Clark, who has led Emirates for greater than 20 years, helped grow the Dubai-based carrier into the world’s largest long haul airline, steering it through the post-9/11 downturn, the 2008 financial crisis and the collapse in travel demand throughout the Covid-19 pandemic.
“It’s early days to see what effect the resetting of the terms of trade may have on the worldwide economy and ergo discretionary demand for leisure travel,” he said, adding that, despite the tariffs rattling global markets, each Emirates and the industry can weather the storm.
“Business models like Emirates, given the international scope of what it does, the strength of what it does, will give you the option to ride this particular wave,” he said.
Turbulence ahead
The Emirates boss offered a pointy tackle the Trump administration’s motivations, framing the trade escalation as a deliberate “trade reset” aimed toward reshaping global commerce — though he warned it could unleash “troubled waters” within the interim.

Despite the turbulence, Clark said he was cautiously optimistic on forward demand. Long-haul travel, he said, stays “very strong,” with forward bookings solid through the remaining of this 12 months and into early 2026.
Impact on global aviation and airlines
A day before the trade tariffs were unveiled, International Air Transport Association chief Willie Walsh said that the levies imposed by Washington were unlikely to stem air travel demand’s post-Covid-19 resurgence.

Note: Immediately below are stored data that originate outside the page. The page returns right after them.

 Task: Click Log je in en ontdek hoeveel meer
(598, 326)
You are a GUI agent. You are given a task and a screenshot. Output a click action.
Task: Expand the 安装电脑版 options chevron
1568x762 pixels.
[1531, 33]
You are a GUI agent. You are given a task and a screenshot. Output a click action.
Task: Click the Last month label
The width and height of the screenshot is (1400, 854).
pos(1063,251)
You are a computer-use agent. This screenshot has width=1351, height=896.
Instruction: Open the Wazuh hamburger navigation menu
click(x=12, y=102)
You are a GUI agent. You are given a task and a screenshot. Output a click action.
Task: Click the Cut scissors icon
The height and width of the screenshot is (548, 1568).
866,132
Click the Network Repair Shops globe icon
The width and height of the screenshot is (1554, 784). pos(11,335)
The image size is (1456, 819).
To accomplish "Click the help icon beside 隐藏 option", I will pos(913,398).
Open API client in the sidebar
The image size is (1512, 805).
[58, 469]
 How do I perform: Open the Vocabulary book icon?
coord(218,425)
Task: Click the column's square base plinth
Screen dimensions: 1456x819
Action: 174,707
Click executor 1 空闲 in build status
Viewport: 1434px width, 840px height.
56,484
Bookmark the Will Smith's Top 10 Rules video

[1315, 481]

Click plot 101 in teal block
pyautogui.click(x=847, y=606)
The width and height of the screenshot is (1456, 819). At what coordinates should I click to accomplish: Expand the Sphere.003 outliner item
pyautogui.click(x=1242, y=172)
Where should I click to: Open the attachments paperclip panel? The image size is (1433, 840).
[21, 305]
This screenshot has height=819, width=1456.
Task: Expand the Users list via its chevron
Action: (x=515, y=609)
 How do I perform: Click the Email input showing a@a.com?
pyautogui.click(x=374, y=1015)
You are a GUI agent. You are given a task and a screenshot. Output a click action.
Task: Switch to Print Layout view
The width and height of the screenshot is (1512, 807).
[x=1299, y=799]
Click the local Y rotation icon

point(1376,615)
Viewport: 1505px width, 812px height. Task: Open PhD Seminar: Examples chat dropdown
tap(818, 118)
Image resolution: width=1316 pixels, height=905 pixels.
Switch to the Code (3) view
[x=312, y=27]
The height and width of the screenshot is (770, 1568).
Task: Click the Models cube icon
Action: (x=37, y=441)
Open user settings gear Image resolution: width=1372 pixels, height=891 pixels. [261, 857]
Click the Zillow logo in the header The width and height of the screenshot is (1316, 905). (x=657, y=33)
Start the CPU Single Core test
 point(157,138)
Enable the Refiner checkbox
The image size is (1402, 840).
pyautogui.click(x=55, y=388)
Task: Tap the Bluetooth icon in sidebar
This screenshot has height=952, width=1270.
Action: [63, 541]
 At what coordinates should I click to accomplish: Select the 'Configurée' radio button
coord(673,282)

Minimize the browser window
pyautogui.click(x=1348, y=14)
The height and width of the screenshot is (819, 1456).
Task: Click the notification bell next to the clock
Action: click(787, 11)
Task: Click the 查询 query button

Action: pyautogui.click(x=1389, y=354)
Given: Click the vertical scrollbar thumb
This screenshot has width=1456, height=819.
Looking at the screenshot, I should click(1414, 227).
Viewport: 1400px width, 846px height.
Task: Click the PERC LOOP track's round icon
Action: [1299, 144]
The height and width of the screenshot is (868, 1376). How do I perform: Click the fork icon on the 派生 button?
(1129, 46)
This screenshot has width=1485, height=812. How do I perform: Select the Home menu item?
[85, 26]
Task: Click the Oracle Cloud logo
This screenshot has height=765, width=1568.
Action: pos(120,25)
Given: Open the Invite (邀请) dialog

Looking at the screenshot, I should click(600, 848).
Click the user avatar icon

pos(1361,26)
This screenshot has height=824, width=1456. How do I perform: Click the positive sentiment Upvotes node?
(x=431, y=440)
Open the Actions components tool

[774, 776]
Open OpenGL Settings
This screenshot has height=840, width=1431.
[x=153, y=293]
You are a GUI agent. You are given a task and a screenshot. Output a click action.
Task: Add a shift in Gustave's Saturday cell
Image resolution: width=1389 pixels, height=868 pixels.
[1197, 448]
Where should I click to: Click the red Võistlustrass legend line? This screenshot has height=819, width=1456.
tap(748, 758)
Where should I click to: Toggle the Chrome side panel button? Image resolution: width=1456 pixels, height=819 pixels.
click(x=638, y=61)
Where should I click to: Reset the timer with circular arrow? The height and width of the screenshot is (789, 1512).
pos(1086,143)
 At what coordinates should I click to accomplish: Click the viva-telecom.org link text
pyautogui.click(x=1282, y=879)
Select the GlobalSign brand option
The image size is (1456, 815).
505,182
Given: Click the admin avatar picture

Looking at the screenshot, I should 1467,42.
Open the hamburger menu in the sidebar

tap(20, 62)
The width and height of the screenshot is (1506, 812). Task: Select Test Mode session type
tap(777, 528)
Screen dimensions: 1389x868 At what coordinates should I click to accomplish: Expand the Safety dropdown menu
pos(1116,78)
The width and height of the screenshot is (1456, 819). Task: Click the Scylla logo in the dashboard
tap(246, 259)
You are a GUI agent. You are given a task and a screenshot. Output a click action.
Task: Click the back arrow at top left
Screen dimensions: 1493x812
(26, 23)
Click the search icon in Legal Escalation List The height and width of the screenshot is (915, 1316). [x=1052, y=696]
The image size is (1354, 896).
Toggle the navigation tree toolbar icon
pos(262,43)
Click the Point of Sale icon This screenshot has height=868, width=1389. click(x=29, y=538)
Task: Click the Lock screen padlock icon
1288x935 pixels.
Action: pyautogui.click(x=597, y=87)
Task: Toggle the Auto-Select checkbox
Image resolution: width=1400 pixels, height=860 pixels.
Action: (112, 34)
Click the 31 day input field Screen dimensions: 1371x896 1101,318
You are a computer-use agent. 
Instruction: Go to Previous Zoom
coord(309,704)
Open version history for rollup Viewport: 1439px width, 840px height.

“It’s additional uncertainty which we never welcome but we have at all times been in a position to manage,” Walsh said in an interview cited by Reuters. Industry analysts are meanwhile cutting their travel demand outlook for 2025.
Other aviation industry figures were more pessimistic than Walsh for the reason that imposition of the newest U.S. duties, especially when taking a look at the impact on the associated fee of constructing and refurbishing aircraft.
The brand new tariff regime “definitely makes things costlier for the industry,” Dak Hardwick, vp of international affairs on the Aerospace Industries Association, told CNBC. The AIA represents Boeing, GE Aerospace, Airbus and dozens of other aerospace and defense firms.
Airline stocks are down by double-digits for the reason that April 2 White House announcement, as the brand new trade rules imposed by Trump mean airlines can be paying lots more for jets and equipment crucial to their operations.
Many integral parts like jet engines are comprised of components from all around the world. The engines utilized in the Boeing 737 MAX and Airbus A320, for example, are produced by a 50-50 three way partnership between GE Aerospace and French aviation manufacturer Safran.